Structural templates for modeling homodimers.

Oligomeric proteins are more abundant in nature than monomeric proteins, and involved in all biological processes. In the absence of an experimental structure, their subunits can be modeled from their sequence like monomeric proteins, but reliable procedures to build the oligomeric assembly are scarce. Template-based methods, which start from known protein structures, are commonly applied to model subunits. We present a method to model homodimers that relies on a structural alignment of the subunits, and test it on a set of 511 target structures recently released by the Protein Data Bank, taking as templates the earlier released structures of 3108 homodimeric proteins (H-set), and 2691 monomeric proteins that form dimer-like assemblies in crystals (M-set). The structural alignment identifies a H-set template for 97% of the targets, and in half of the cases, it yields a correct model of the dimer geometry and residue-residue contacts in the target. It also identifies a M-set template for most of the targets, and some of the crystal dimers are very similar to the target homodimers.
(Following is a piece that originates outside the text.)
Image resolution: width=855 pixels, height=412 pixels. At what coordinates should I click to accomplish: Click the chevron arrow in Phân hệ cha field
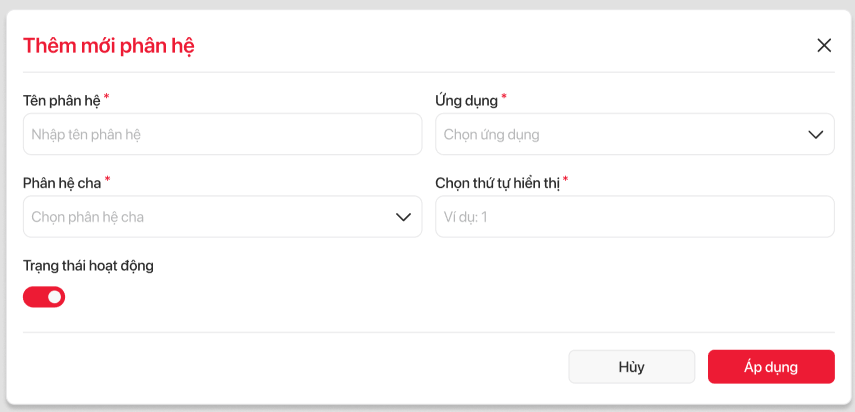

The procedure efficiently detects homology at low levels of sequence identities, and points to erroneous quaternary structures in the Protein Data Bank. The high coverage of the target set suggests that the content of the Protein Data Bank already approaches the structural diversity of protein assemblies in nature, and that template-based methods should become the choice method for modeling oligomeric as well as monomeric proteins.